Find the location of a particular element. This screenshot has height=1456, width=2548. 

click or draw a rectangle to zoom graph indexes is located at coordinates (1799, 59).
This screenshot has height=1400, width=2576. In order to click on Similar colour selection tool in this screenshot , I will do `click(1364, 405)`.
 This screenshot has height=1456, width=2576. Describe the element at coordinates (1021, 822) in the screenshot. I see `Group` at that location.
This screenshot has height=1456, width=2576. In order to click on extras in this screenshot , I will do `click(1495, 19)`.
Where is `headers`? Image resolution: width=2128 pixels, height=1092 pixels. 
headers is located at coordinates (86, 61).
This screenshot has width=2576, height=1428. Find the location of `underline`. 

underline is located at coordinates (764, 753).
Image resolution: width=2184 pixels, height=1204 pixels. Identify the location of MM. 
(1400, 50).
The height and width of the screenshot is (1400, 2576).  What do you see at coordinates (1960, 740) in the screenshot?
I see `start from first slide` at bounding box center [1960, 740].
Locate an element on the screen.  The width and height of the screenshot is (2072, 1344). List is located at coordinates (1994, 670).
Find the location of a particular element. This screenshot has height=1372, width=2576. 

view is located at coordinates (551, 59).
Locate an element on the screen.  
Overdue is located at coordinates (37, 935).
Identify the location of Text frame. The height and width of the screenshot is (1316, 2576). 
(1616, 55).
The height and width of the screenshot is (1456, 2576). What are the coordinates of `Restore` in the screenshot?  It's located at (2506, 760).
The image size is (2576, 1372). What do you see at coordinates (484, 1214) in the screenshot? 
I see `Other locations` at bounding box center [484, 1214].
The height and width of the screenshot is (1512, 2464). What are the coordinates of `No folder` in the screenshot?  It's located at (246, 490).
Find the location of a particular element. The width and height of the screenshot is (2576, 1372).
--------
EXERCISE INSTRUCTIONS: Reproduce, word for word, the stretch of the listing above from the line containing "This screenshot has height=1456, width=2576. In" through the line containing "underline is located", with both of those lines included.

RESULT:
This screenshot has height=1456, width=2576. In order to click on extras in this screenshot , I will do `click(1495, 19)`.
Where is `headers`? Image resolution: width=2128 pixels, height=1092 pixels. 
headers is located at coordinates (86, 61).
This screenshot has width=2576, height=1428. Find the location of `underline`. 

underline is located at coordinates (764, 753).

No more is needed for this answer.